I hadn't seen it since it came out, but had a that kind of general movie recollection that it was as funny as it was prescient. Watched it again with my wife who had not seen it before: it's not funny. Maybe I'm getting too old.
> like establishing “stupid people breeding makes stupid people” as incontrovertible fact
That’s based on environment and not on genes. You might not be born “stupid”, but if you’re surrounded by retards (like in the movie), chances are you won’t be splitting atoms.
It definitely activates something within people. Maybe I'm just terminally online, but there is always _always_ someone who will say "Idiocracy isn't satire, its a documentary."
I don’t think that when people say “it’s a documentary” they mean that it’s literally a “documentary”, more like “this satire is so close to reality, that you can call it documentary”.

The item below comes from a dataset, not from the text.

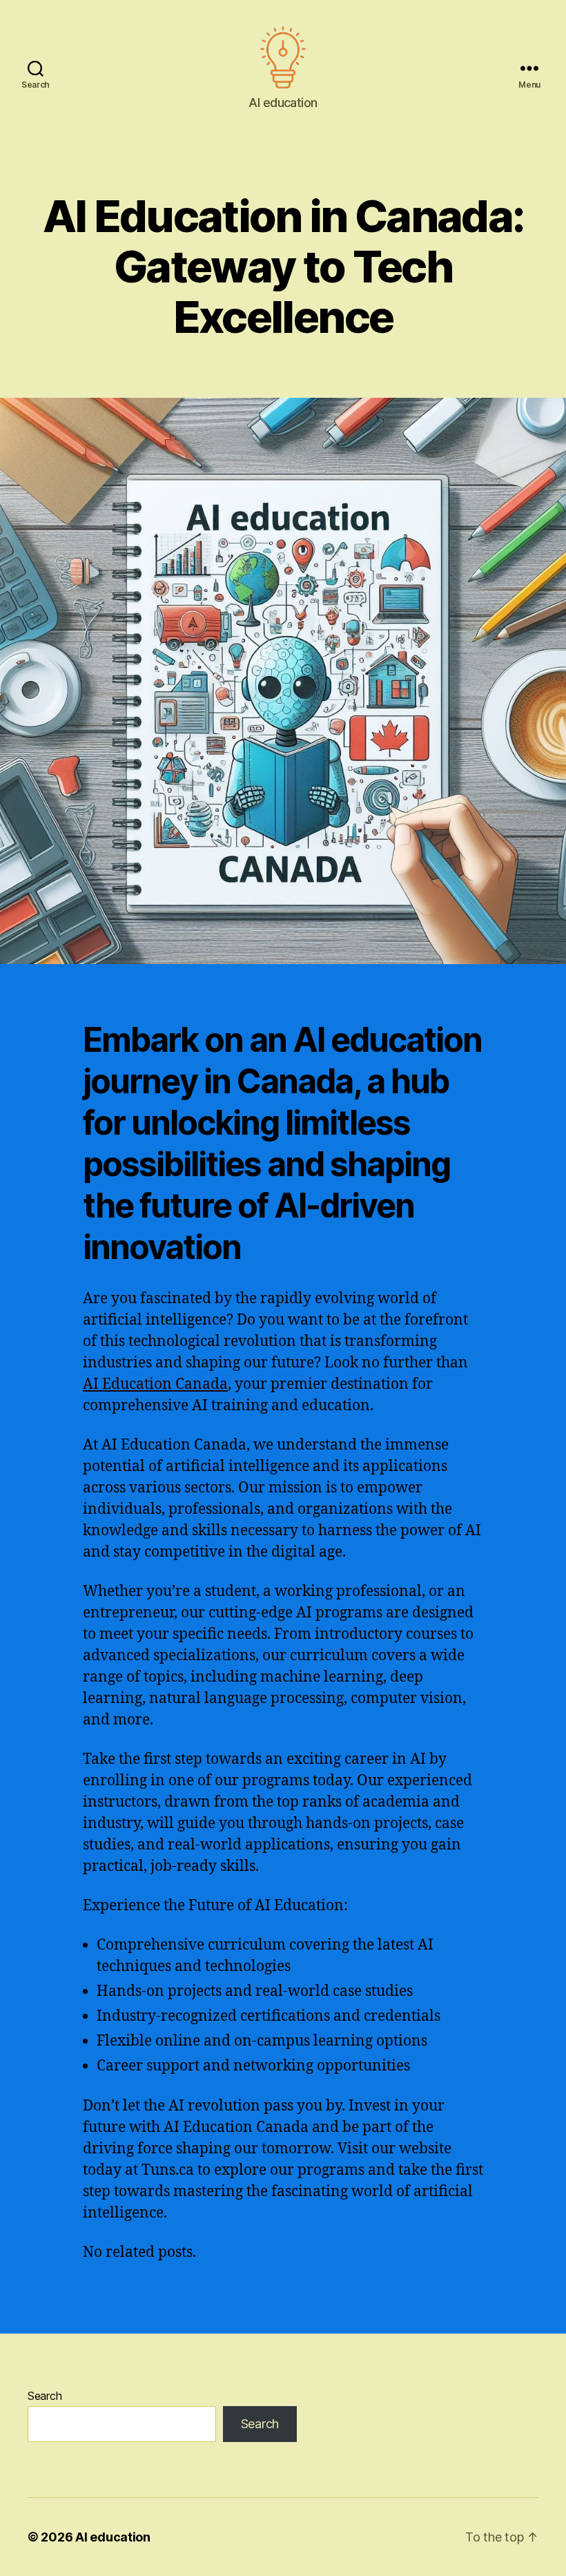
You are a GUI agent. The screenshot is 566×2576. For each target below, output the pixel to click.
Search (44, 2396)
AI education (112, 2537)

Not just 'other girls'. That happens, but also, it's a theme that has been around a long time. The 'Maga' movement existed before Trump. This is 1992
Was also in Snow Crash.
"All these beefy Caucasians with guns! Get enough of them together, looking for the America they always believed they'd grow up in, and they glom together like overcooked rice…With their power tools, portable generators, weapons, four-wheel-drive vehicles, and personal computers, they are like beavers hyped up on crystal meth, manic engineers without a blueprint, chewing through the wilderness, building things and abandoning them, altering the flow of mighty rivers and then moving on because the place ain't what it used to be.
The byproduct of the lifestyle is polluted rivers, greenhouse effect, spouse abuse, televangelists, and serial killers.
But as long as you have that fourwheel-drive vehicle and can keep driving north, you can sustain it, keep moving just quickly enough to stay one step ahead of your own waste stream.
"
Snow Crash
Chapter 39 (Hiro's observation as he drives along the Alaska Highway)
It’s also got a kind of weird eugenics-y vibe to it (like establishing “stupid people breeding makes stupid people” as incontrovertible fact) when you step back and examine it as a movie that’s making Serious Statements. But it isn’t. It’s not a bad movie. But it’s a comedy, the satirical elements are heavily over exaggerated by fans.